■ Set exercise a:
Answer these about the HBase thread:
(i) Which HBase and Hadoop versions are in use?
(ii) On what operating system do they run?
(iii) What did Michal remove before HBCK managed to fix the issue?

I did all kinds of recovery magic, like restarting all components or
cleaning ZK.

I found this thread:
http://comments.gmane.org/gmane.comp.java.hadoop.hbase.user/31308 that
supposes to create empty hfiles, but I'm a bit afraid to do this.

I'm using hbase 1.1.3 with hadoop 2.7.1, (both binary-downloaded from their
websites) on ubuntu 14.04.

Thank you for any help

Michal

Re: Failed open of region

Posted by Stack <st...@duboce.net>.
On Wed, Apr 20, 2016 at 2:11 PM, Michal Medvecky <me...@pexe.so> wrote:

> >
> > NameNode is telling hbase they exist. Can you get some DEBUG in there?
> You
> > know how to set log levels? Could give us a clue.
> >
> >
> I finally removed some lingering reference files and HBCK managed to fix
> the issue.
>
>
You have more on your ugly issue Michal? It was hbase references to missing
files?
Thanks,
St.Ack




> Michal
>

Re: Failed open of region

Posted by Michal Medvecky <me...@pexe.so>.

■ Provided entries:
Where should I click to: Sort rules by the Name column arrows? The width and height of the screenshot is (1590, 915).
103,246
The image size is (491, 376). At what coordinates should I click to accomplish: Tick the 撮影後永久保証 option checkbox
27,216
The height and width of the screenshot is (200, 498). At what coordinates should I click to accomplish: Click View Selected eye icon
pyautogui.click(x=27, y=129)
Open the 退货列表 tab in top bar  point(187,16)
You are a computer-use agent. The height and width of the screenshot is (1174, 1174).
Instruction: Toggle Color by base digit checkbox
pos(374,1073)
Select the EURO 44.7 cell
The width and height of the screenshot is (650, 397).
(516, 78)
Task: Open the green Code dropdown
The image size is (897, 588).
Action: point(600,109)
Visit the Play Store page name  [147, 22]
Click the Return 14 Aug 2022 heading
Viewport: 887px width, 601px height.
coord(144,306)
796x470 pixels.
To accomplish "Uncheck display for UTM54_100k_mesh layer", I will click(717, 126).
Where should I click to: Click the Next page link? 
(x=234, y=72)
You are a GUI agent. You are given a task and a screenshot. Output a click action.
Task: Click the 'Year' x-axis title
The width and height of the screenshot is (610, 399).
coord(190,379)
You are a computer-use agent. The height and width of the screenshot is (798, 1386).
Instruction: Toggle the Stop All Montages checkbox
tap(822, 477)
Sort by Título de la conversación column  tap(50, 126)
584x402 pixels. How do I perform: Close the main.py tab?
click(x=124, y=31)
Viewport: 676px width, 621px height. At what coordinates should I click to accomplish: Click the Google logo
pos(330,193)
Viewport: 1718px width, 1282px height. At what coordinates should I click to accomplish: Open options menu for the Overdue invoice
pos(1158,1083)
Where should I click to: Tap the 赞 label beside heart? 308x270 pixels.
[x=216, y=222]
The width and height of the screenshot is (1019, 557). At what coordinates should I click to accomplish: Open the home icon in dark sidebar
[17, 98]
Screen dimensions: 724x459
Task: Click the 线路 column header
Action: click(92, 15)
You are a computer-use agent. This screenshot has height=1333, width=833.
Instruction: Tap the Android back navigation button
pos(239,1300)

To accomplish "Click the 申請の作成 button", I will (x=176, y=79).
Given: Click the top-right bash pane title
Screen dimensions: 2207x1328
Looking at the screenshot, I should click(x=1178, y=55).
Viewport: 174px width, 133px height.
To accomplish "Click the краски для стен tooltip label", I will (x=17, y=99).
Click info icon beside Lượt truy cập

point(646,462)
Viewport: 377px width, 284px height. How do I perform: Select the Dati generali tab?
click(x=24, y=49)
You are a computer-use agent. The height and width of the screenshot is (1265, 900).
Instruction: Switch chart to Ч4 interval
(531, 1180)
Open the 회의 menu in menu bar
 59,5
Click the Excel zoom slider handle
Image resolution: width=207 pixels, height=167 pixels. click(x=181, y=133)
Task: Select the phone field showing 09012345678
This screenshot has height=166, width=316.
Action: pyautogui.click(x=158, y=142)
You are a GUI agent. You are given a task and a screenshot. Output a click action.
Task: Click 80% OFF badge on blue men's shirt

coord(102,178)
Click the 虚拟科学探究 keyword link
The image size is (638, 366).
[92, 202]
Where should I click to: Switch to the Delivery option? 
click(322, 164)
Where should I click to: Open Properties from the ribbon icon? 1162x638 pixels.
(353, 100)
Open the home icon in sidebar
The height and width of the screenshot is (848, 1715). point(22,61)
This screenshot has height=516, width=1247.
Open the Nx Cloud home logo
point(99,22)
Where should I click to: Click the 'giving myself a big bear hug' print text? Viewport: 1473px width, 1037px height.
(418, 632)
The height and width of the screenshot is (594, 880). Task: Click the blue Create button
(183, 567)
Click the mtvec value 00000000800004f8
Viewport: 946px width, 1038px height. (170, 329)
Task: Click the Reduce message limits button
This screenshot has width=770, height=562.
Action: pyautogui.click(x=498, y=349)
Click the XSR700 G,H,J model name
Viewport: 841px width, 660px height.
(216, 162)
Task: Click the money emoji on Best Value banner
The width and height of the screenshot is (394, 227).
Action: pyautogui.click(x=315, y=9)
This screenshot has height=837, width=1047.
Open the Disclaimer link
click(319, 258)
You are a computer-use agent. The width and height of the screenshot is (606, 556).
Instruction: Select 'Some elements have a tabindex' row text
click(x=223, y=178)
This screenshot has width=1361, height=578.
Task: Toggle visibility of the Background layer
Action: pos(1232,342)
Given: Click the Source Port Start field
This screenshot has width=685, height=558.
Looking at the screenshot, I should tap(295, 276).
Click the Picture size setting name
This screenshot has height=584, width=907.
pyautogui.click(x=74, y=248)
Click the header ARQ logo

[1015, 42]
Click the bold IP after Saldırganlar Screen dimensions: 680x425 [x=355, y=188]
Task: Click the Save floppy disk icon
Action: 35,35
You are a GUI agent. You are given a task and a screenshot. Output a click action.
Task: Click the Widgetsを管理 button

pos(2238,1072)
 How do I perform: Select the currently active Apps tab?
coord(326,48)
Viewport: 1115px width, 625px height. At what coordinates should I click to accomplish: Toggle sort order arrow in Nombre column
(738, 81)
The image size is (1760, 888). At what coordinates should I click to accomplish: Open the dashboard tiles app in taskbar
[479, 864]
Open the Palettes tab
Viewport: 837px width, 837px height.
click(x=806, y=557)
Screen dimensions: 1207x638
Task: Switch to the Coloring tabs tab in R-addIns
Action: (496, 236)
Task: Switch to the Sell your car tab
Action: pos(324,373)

■ Set exercise b:
Write out the rows starting at the row that contains "This screenshot has height=516, width=1247." and ending at the row that contains "Action: pyautogui.click(x=315, y=9)", both included, with every line unchanged.

■ Final result a:
(i) HBase 1.1.3 with Hadoop 2.7.1.
(ii) Ubuntu 14.04.
(iii) Some lingering reference files.

■ Final result b:
This screenshot has height=516, width=1247.
Open the Nx Cloud home logo
point(99,22)
Where should I click to: Click the 'giving myself a big bear hug' print text? Viewport: 1473px width, 1037px height.
(418, 632)
The height and width of the screenshot is (594, 880). Task: Click the blue Create button
(183, 567)
Click the mtvec value 00000000800004f8
Viewport: 946px width, 1038px height. (170, 329)
Task: Click the Reduce message limits button
This screenshot has width=770, height=562.
Action: pyautogui.click(x=498, y=349)
Click the XSR700 G,H,J model name
Viewport: 841px width, 660px height.
(216, 162)
Task: Click the money emoji on Best Value banner
The width and height of the screenshot is (394, 227).
Action: pyautogui.click(x=315, y=9)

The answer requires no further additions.